New Media Art and Canonization: A Round-Robin Conversation

Re-envisioning the Contemporary Art Canon bookcover

Charlotte, together with Mark Daniels, Axel Lapp, Addie Wagenknecht participated in the interviews led by Sarah Cook with Karin de Wild to talk about new media art and art historical canonisation.

In keeping with the fluid, dynamic and endlessly over-written history of new media art, the conversation was not a roundtable but a round-robin series of interviews, undertaken during one 24-hour period, via Skype, in which each conversation was immediately (live-) transcribed (online) and then read by the following interviewee prior to their interview.

Re-envisioning the Contemporary Art Canon: Perspectives in a Global World seeks to dissect and interrogate the nature of the present-day art field, which has experienced dramatic shifts in the past 50 years.
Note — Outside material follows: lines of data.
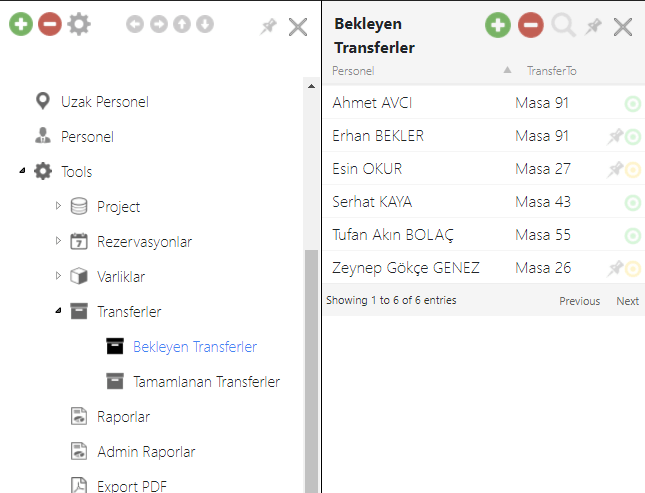Expand the Rezervasyonlar tree node

point(58,242)
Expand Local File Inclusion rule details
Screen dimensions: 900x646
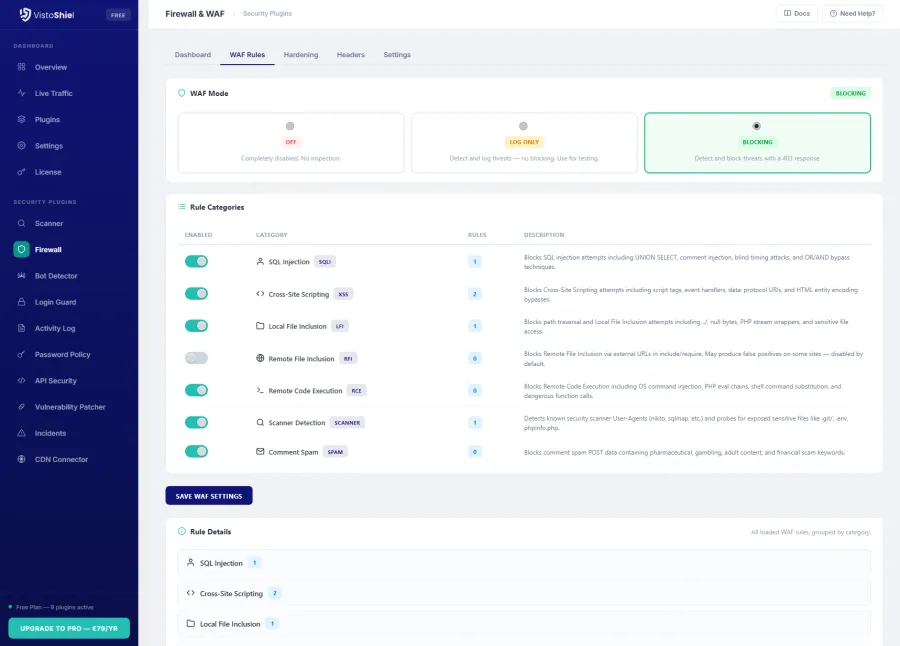point(522,623)
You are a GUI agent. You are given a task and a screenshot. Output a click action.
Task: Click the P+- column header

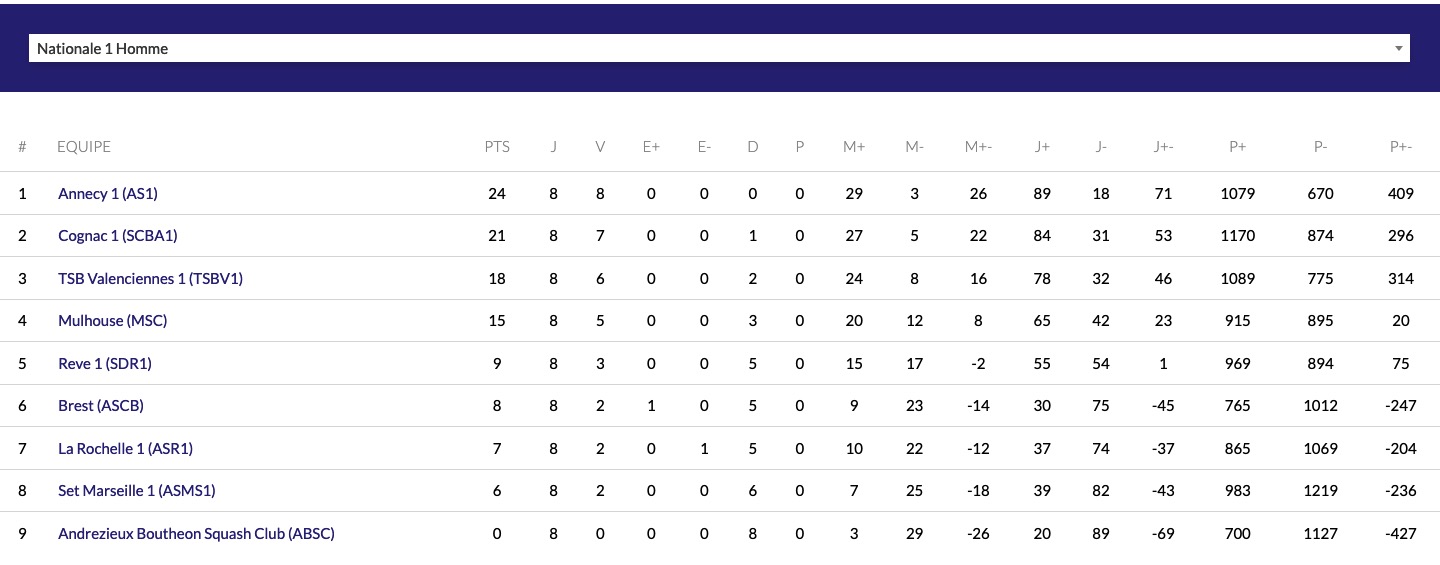point(1401,147)
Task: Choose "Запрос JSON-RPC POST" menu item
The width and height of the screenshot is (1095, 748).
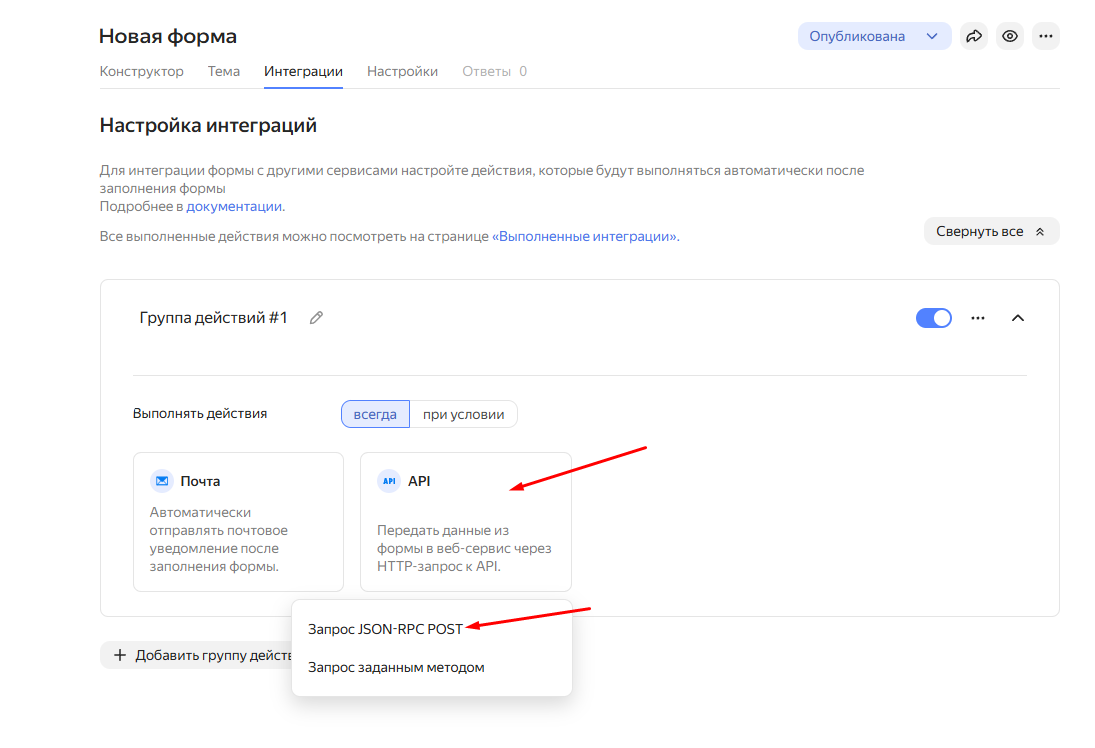Action: coord(385,630)
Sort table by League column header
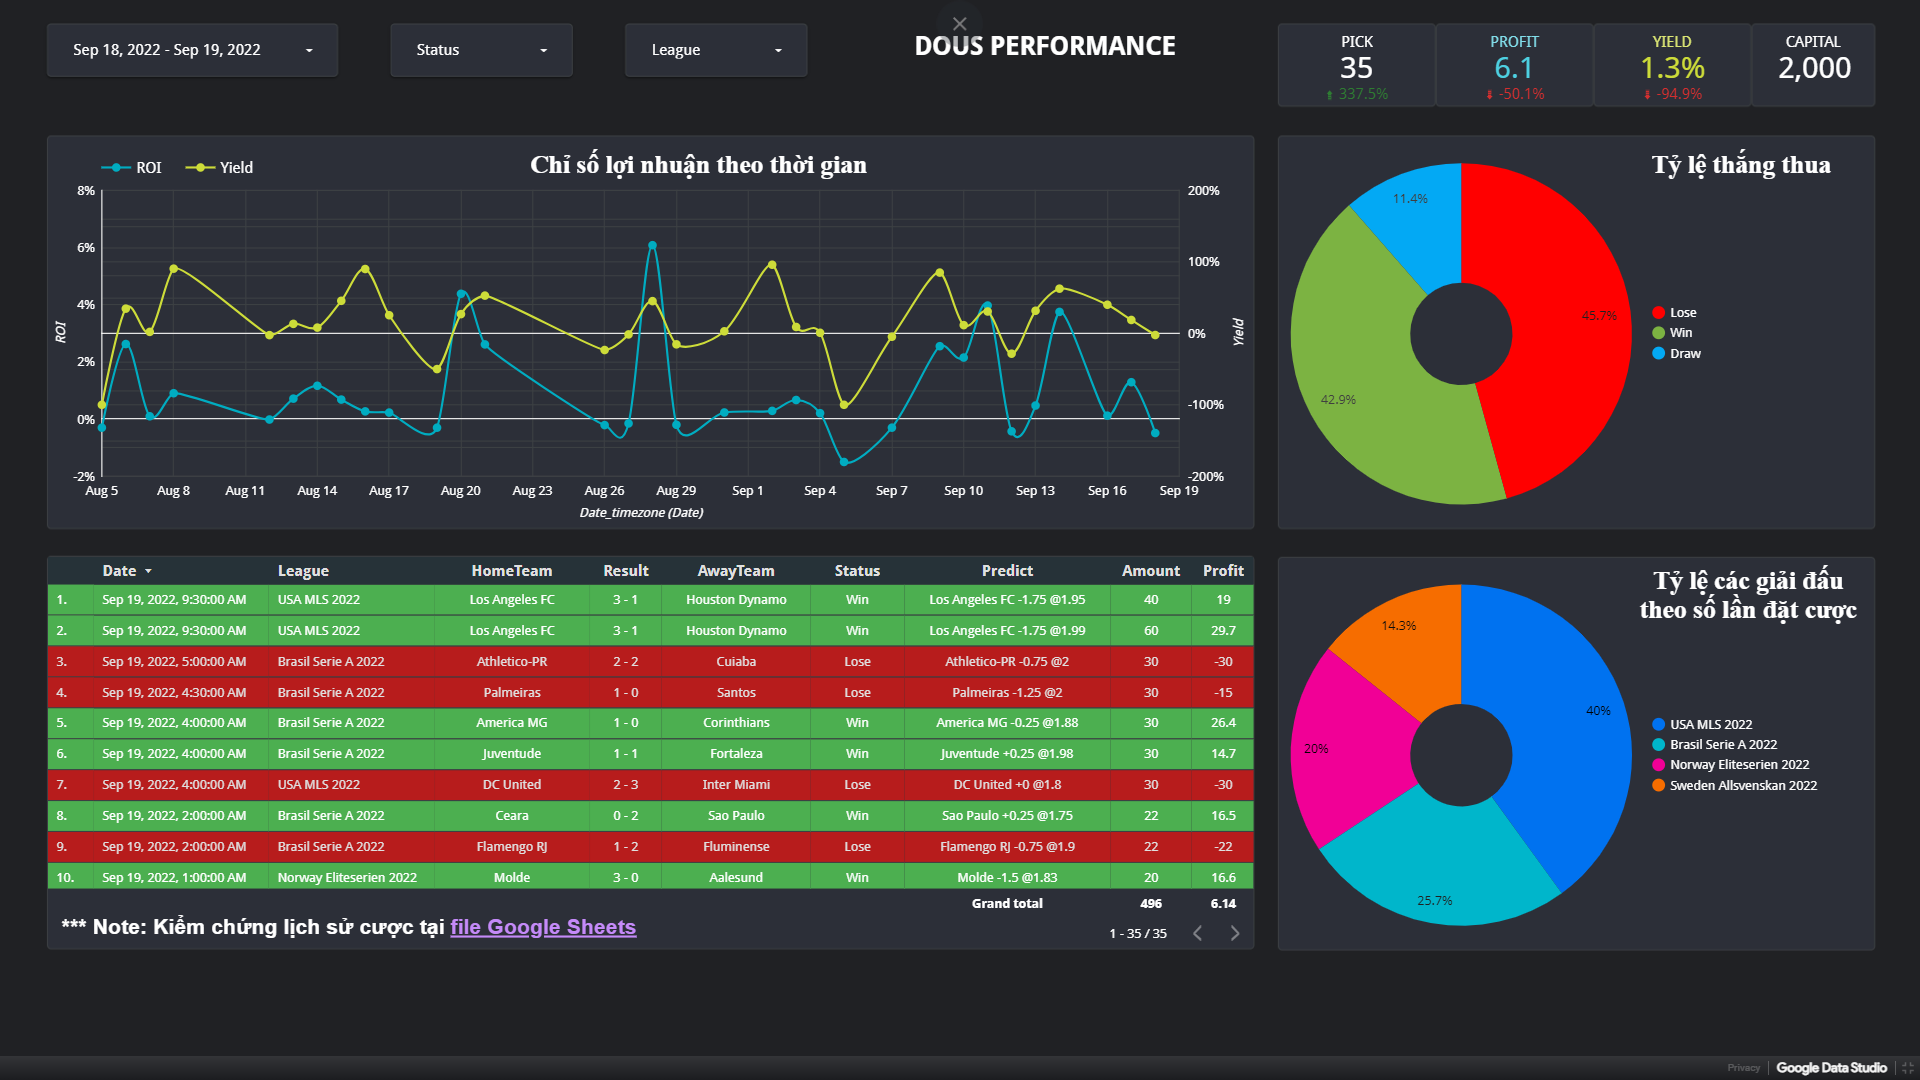This screenshot has width=1920, height=1080. pos(303,571)

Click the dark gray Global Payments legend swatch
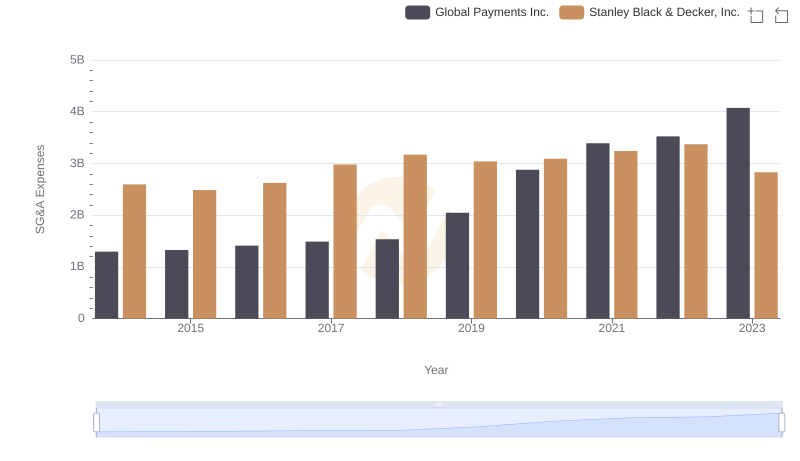[418, 12]
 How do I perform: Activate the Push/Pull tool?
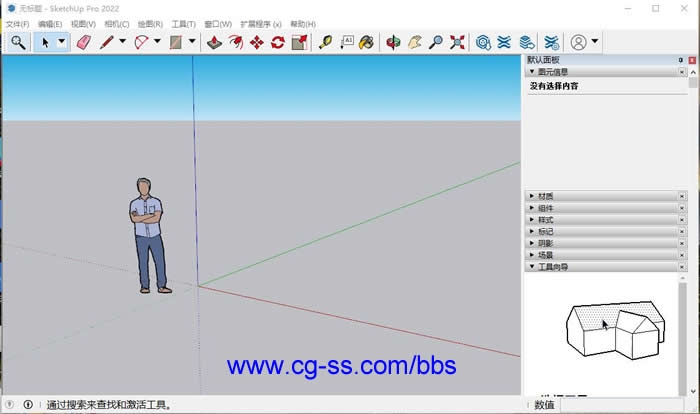214,42
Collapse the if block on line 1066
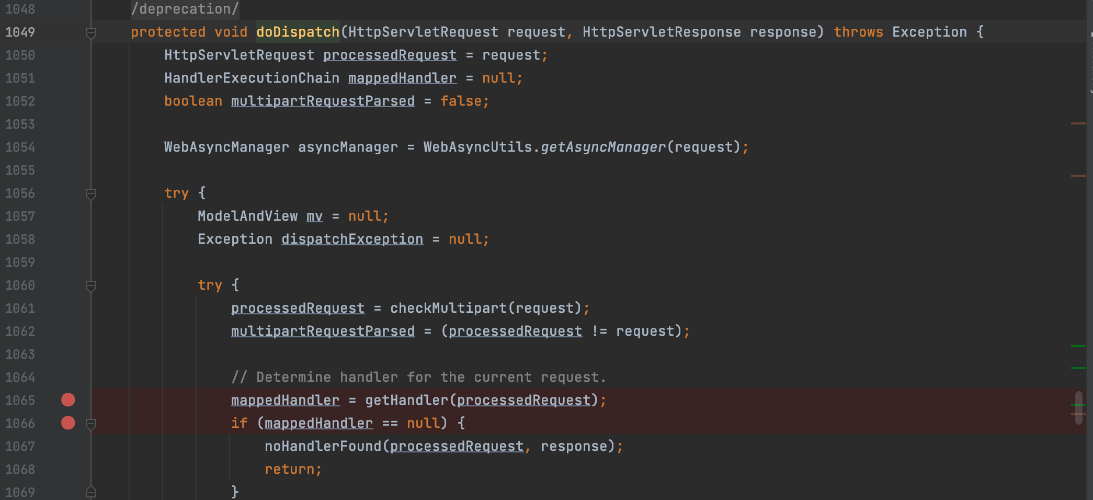Viewport: 1093px width, 500px height. pyautogui.click(x=90, y=423)
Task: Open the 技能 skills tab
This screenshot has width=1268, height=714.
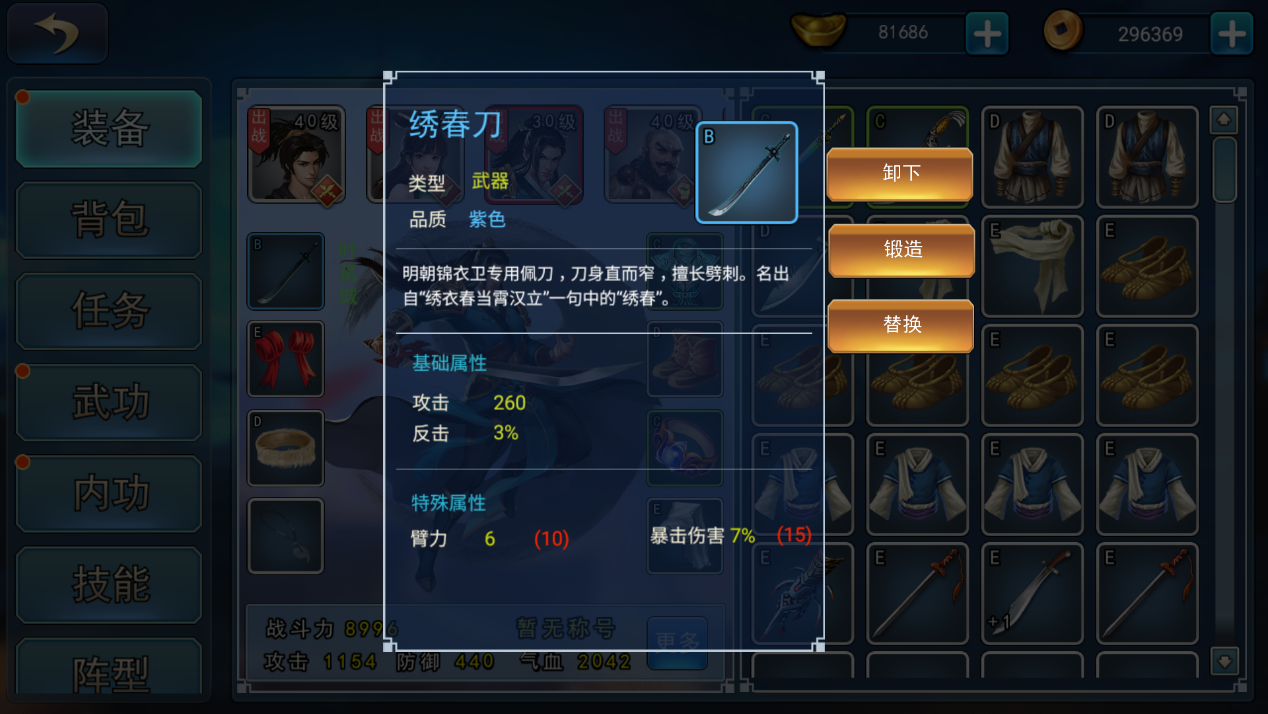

In discussions of the canon of art history, the notion of ‘inclusiveness’, both at the level of rhetoric and as a desired practice is on the rise and gradually replacing talk of ‘exclusion’, which dominated critiques of the canon up until two decades ago. The art field has dramatically, if insufficiently, changed in the half-century since the first protests and critiques of the exclusion of ‘others’ from the art canon.

With increased globalization and shifting geopolitics, the art field is expanding beyond its Euro-American focus, as is particularly evident in the large-scale international biennales now held all over the globe. Are canons and counter-canons still relevant? Can they be re-envisioned rather than merely revised? Following an introduction that discusses these issues, thirteen newly commissioned essays present case studies of consecration in the contemporary art field, and three commissioned discussions present diverse positions on issues of the canon and consecration processes today.